On Wednesday, September 25, 2020, Ricardo Luis Pieper (GMAP master’s student) was approved with distinction in defense of his master’s thesis at the School of Technology of the Pontifical Catholic University of Rio Grande do Sul (PUCRS). The master’s thesis was advised by Dr. Luiz Gustavo Fernandes and Dr. Dalvan Griebler (PNPD/PUCRS). The members of the examining board were Dr. Fernando Luís Dotti (PPGCC/PUCRS) and Dr. Marco Danelutto (Univ. of Pisa). The defense was done through video conference due to the events of Covid-19.

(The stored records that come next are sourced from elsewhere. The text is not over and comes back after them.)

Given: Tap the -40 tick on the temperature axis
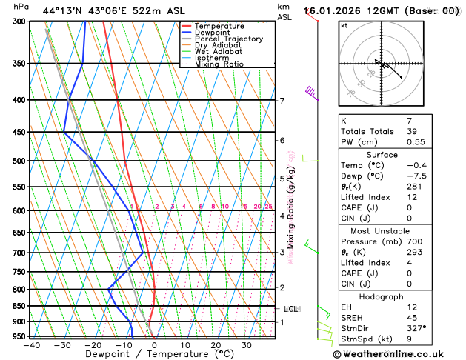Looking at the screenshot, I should point(31,344).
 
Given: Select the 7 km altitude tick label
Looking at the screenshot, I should point(282,101).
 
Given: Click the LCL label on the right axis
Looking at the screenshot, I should point(290,309).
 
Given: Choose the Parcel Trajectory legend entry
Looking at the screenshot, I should point(228,39).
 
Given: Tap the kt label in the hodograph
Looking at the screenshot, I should point(344,26).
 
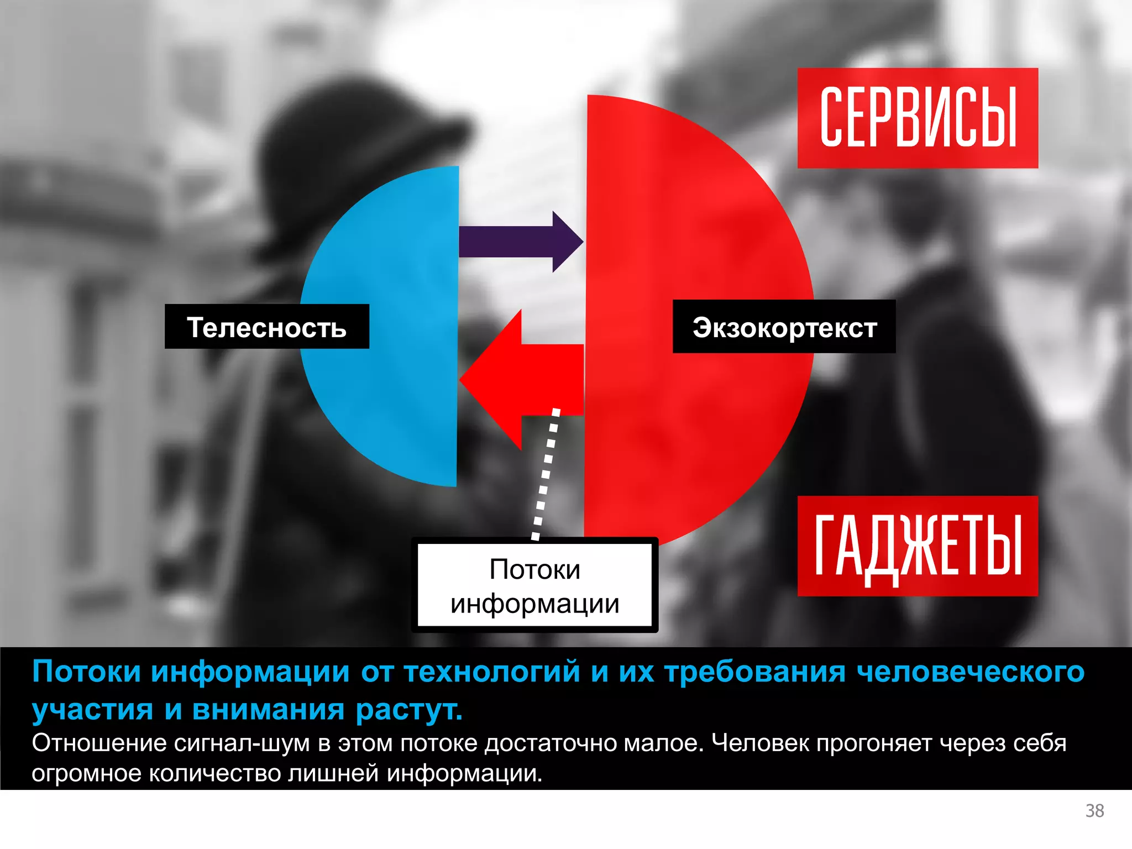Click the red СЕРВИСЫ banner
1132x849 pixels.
click(x=918, y=118)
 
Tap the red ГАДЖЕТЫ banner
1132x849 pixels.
click(x=918, y=546)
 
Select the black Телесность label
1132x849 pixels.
click(x=266, y=327)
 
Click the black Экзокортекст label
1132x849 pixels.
click(x=784, y=327)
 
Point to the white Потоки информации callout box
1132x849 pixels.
click(x=534, y=586)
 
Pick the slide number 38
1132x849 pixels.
click(x=1094, y=810)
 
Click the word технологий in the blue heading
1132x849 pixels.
click(x=491, y=672)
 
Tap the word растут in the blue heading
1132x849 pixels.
click(x=408, y=710)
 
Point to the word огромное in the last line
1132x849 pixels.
click(x=86, y=773)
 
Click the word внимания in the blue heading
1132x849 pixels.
click(x=268, y=710)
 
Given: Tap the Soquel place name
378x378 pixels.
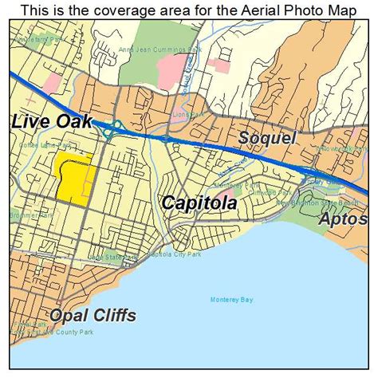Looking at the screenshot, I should coord(268,138).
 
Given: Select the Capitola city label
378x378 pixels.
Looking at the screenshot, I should coord(199,203).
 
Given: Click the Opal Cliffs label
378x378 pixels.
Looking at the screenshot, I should coord(92,315).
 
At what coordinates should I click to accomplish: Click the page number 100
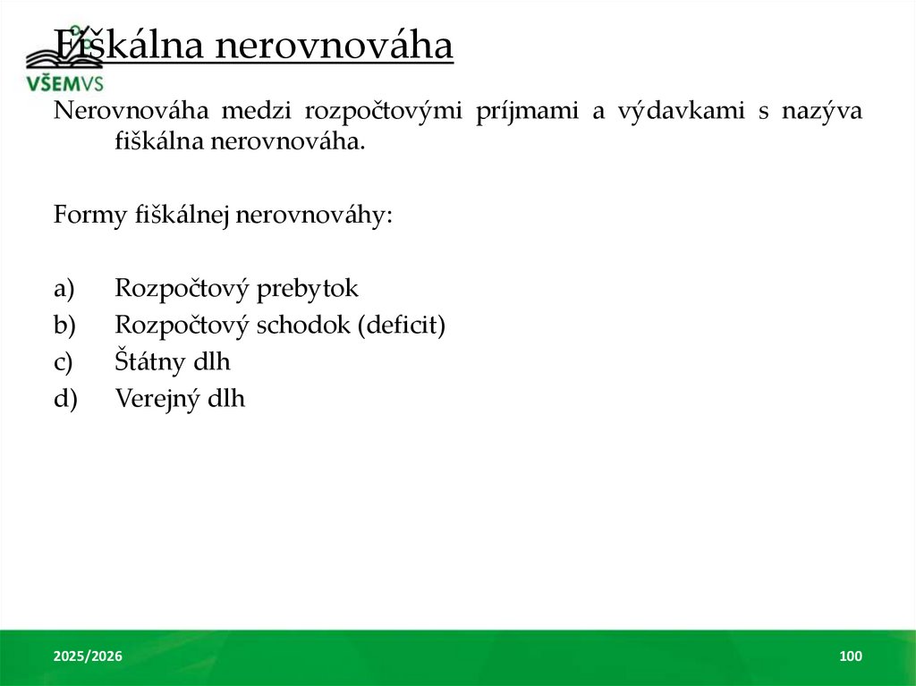pos(851,657)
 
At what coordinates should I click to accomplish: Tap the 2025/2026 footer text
pos(88,657)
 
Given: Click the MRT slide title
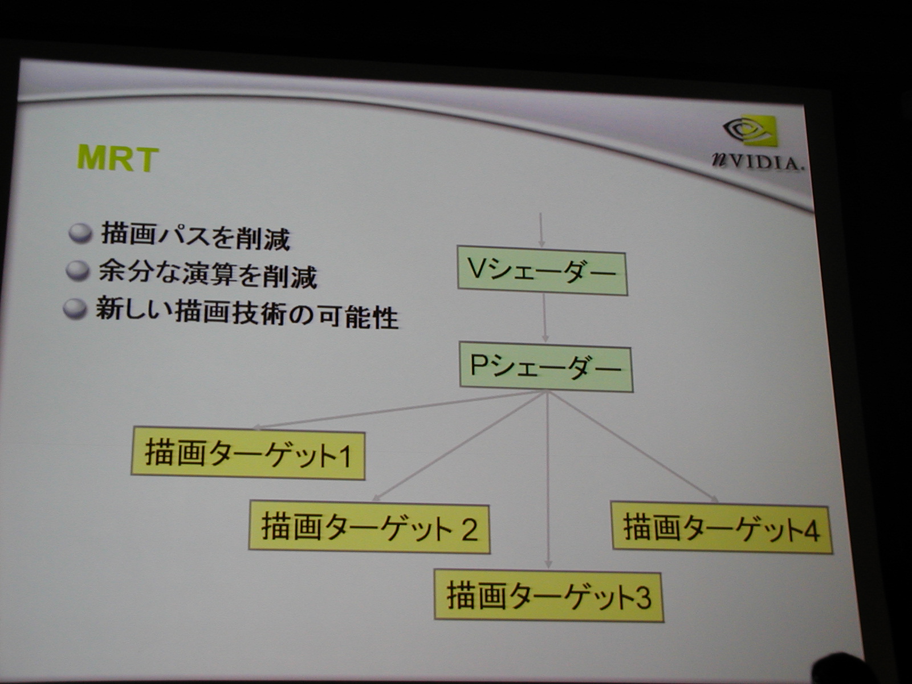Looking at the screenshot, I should point(117,158).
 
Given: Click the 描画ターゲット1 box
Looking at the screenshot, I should point(248,454).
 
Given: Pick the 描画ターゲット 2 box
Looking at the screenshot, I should point(369,528).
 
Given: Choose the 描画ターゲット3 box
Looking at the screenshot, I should point(548,596).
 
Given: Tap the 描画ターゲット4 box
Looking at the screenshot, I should point(722,528).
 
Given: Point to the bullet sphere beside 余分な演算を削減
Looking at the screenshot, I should point(78,271).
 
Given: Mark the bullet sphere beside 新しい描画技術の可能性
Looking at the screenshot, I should point(74,310).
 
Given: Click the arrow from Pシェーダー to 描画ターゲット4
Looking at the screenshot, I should point(633,448).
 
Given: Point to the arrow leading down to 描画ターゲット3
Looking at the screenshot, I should point(548,484).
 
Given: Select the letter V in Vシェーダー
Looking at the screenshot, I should point(475,269).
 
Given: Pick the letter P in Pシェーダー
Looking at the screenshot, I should point(478,366).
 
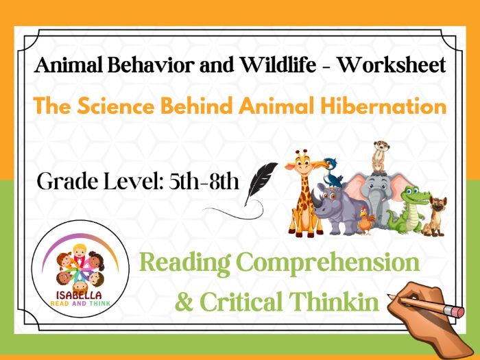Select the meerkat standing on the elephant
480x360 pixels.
pyautogui.click(x=379, y=156)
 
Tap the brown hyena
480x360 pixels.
pyautogui.click(x=436, y=213)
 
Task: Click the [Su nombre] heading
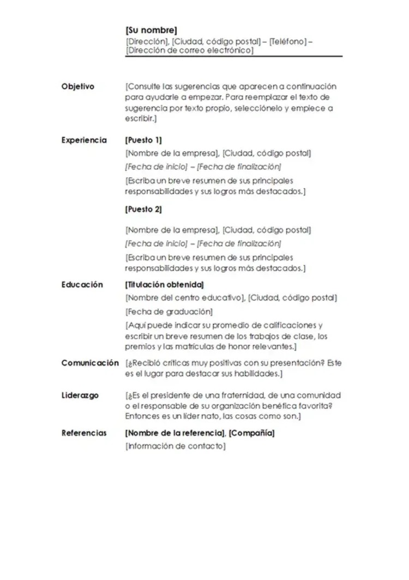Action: click(151, 31)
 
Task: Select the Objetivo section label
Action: click(78, 86)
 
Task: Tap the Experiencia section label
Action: click(84, 140)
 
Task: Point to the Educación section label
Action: click(82, 284)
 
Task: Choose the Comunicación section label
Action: click(90, 363)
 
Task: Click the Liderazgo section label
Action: click(80, 395)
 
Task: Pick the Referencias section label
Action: click(84, 433)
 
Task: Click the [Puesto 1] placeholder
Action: click(143, 140)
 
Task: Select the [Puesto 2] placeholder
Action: click(143, 209)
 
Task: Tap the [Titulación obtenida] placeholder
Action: click(165, 284)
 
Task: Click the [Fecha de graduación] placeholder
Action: click(169, 312)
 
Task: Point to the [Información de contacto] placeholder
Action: click(175, 446)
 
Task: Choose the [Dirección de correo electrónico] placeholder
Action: click(189, 50)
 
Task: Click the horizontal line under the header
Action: click(233, 56)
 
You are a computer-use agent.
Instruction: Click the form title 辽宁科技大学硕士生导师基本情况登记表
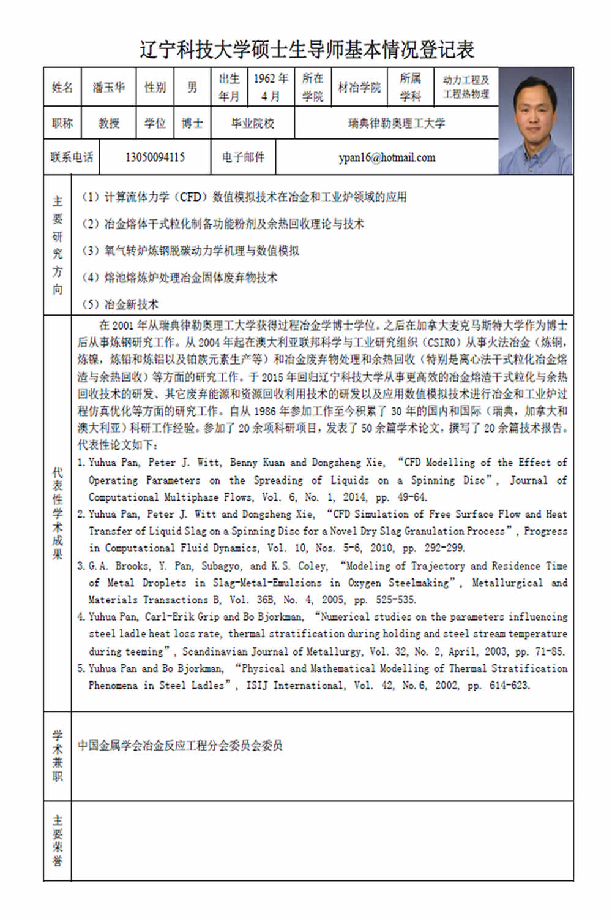point(307,50)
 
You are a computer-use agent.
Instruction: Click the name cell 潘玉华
point(108,88)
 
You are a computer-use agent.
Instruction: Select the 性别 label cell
point(155,88)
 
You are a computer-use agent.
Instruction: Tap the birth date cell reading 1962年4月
point(271,87)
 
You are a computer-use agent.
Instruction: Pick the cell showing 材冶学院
point(359,88)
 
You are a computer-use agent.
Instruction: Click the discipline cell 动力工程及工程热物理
point(466,87)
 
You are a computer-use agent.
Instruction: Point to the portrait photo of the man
point(535,121)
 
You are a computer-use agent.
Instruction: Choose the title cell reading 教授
point(109,123)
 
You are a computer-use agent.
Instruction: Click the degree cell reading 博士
point(192,123)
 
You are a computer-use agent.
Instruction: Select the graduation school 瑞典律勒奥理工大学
point(397,123)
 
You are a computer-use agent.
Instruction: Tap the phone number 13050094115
point(155,157)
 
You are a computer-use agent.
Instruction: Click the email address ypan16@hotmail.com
point(387,157)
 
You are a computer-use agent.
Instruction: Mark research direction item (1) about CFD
point(244,197)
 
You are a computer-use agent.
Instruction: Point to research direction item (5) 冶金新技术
point(120,304)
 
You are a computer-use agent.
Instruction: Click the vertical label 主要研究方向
point(58,244)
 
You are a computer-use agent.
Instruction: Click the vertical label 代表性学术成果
point(58,513)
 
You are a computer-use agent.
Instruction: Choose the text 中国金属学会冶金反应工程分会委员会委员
point(180,746)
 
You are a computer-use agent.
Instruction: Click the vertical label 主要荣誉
point(58,841)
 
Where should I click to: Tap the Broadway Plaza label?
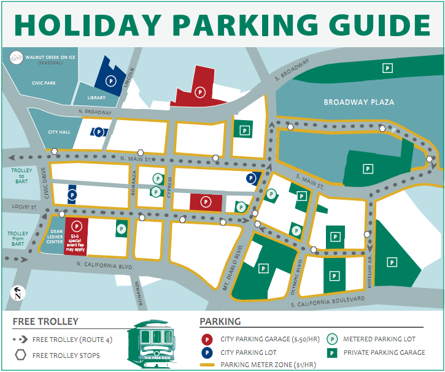tap(359, 102)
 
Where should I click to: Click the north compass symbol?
tap(18, 294)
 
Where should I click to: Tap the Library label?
tap(96, 98)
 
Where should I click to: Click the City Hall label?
tap(60, 132)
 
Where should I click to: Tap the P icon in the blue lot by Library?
tap(110, 80)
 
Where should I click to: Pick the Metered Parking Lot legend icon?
tap(333, 339)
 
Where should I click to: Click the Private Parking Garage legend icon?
tap(333, 352)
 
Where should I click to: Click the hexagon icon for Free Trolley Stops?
tap(20, 355)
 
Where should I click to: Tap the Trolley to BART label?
tap(20, 174)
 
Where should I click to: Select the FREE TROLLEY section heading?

Ricardo tells how the master’s course experience was:
Regarding the thesis, It was challenging as expected, particularly testing, benchmarks, and writing the thesis itself. I feel lucky to have Luiz Gustavo and Dalvan as advisors. I am convinced that Dalvan is the most patient man in the entire planet, as he had to deal with my mistakes, as well as motivate me to get through it, all while having to do the same for many other students. Having Dalvan’s moral support was crucial to finishing it. Presenting the thesis in English was interesting, and not as difficult as I thought it would be. During the master’s degree, I learned things that I would probably have never touched in my day job, including data visualization, computer graphics, image processing, and of course, stream processing paradigms. Now that I’ve finished it, I can look back to all that work and realize it was worth it.
Ricardo Luis Pieper
The following is the title and abstract of the master thesis:
Title: High-level Programming Abstractions for Distributed Stream Processing
Abstract:
Stream processing applications represent a significant part of today’s software. An increased amount of streaming data is generated every day from various sources (computing devices and applications), which requires to be processed on time. Shared-memory architectures cannot cope with these large-scale processing demands. In High-Performance Computing (HPC), Message Passing Interface (MPI) is the state-of-the-art parallel API (Application Programming Interface) for implementing parallel C/C++ programs. However, the stream parallelism exploitation using MPI is difficult and error-prone to application developers because it exposes low-level details to them, regarding computer architectures and operating systems. Programmers have to deal with implementation mechanisms for data serialization, process communication and synchronization, fault tolerance, work scheduling, load balancing, and parallelism strategies. Our research work addresses a subset of these challenges and problems providing two high-level programming abstractions for distributed stream processing. First, we created a distributed stream parallelism library called DSPAR-LIB. It was built as a skeleton library equipped with Farm and Pipeline parallel patterns to provide programming abstractions on top of MPI. Second, we extend the SPar language and compiler roles to support distributed memory architectures since it is a Domain-Specific Language (DSL) for expressing stream parallelism using C++11 annotation that has been proved to be productive on shared-memory architectures. We managed to make it work without significantly changing the easy of use language syntax and semantics, generating automatic parallel code with SPar’s compiler using DSParlib as the parallel runtime. The experiments were conducted using real-world stream processing applications and testing different cluster configurations. We demonstrated that DSParlib provides a simpler API than MPI and competitive performance. Also, the SPar’s compiler was able to generate parallel code automatically without performance penalties compared to handwritten codes in DSPARLIB. Finally, with all these high-level programming abstractions implemented, SPAR becomes the first annotation-based language for expressing stream parallelism in C++ programs to support distributed-memory architectures, avoiding significant sequential code refactoring to enable parallel execution on clusters.